By Sally Shuffield – Column in Durango Herald
Milestones are often daunting and deserve recognition. But, at the same time, they are also just days in the year, and life keeps on going.
I celebrated my 50th birthday over the holidays, and leading up to it, I had a long list of things I wanted to change by the time I was 50. But, the day came and went, and I was still the same person doing mostly the same things.
This is also the way New Year’s is. It is a day that comes and goes with a list of resolutions, but the real change comes from digging in and doing the work each day to be your best self. The day doesn’t change you, but the work you do before and after makes the change.
To commemorate this auspicious occasion, my family took a trip to Belize. While there, one of the most small, yet amazing animals I saw in vast numbers were leaf-cutter ants. Every night, I would look with my flashlight along rails and fences, and I would see armies of moving leaves and flowers atop ants walking in an uninterrupted line. It was almost as if plants were moving on every surface. Looking closely, each ant was staggering under the size of a piece of plant that was many times its size.
Leaf-cutter ants are one of the hardest-working species that exists. They are endemic to South and Central America, but some species do extend as far as Colorado. Next to humans, leaf-cutter ants form the largest and most complex animal societies on Earth. Other than humans, they are the only species that actually grow and cultivate their own food source.

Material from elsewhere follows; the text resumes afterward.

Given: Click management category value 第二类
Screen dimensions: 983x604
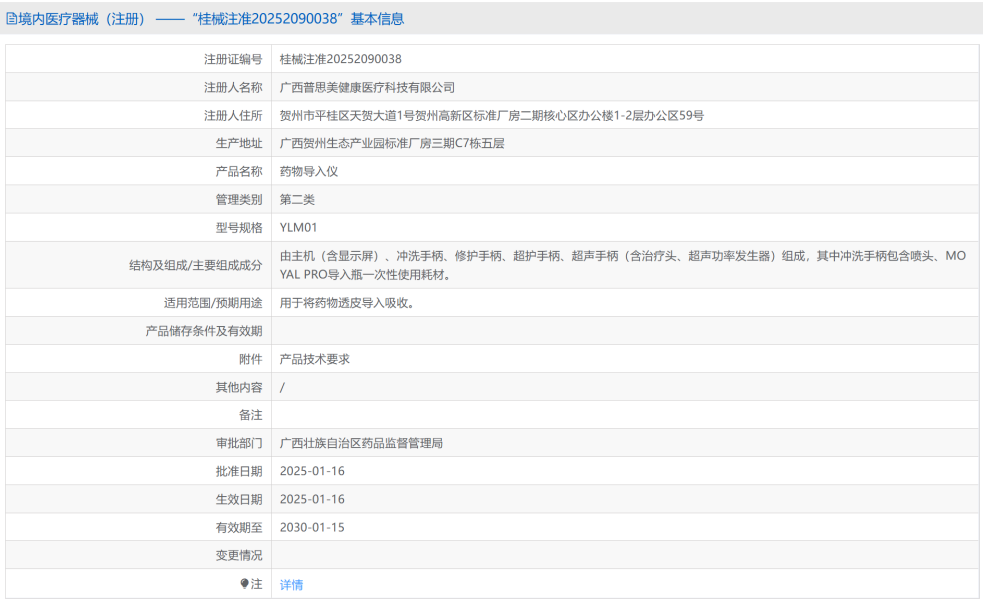Looking at the screenshot, I should click(297, 200).
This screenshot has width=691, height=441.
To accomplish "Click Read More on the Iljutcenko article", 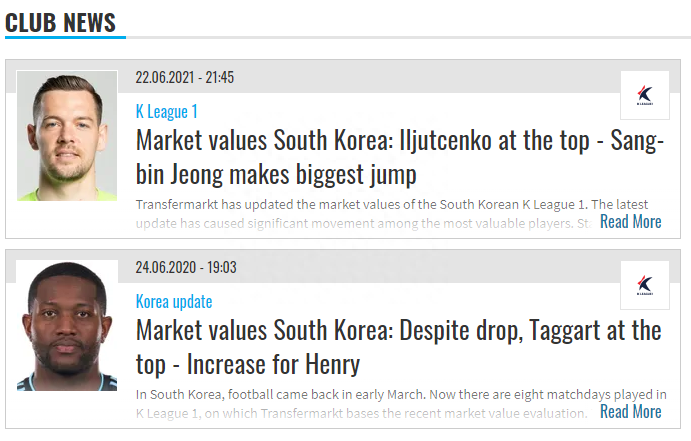I will coord(630,221).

They live in large colonies underground and can be seen trekking back home with pieces of plant often three times their size and 5,000 times their body weight. The individual ant chews a portion of a leaf or flower and races back to the colony to deliver its offering. The leaf will be chewed into a pulpy mass that makes a perfect breeding ground for a particular fungus that ants eat. The fresh vegetation is necessary to sustain their fungal diet, and they maintain it to keep it free of pests and mold. In addition to working on the fungal garden, other ants are responsible for transporting waste and dead ants to an outside waste heap. The work of a leaf-cutter ant is continuous and grueling but ensures the survival of the whole colony.
So, as a reminder to all of us in the new year. Jan. 1 is just a day. The work begins in small steps that continue on. Like the example of the leaf-cutter ant, it requires hard work and singularity of focus.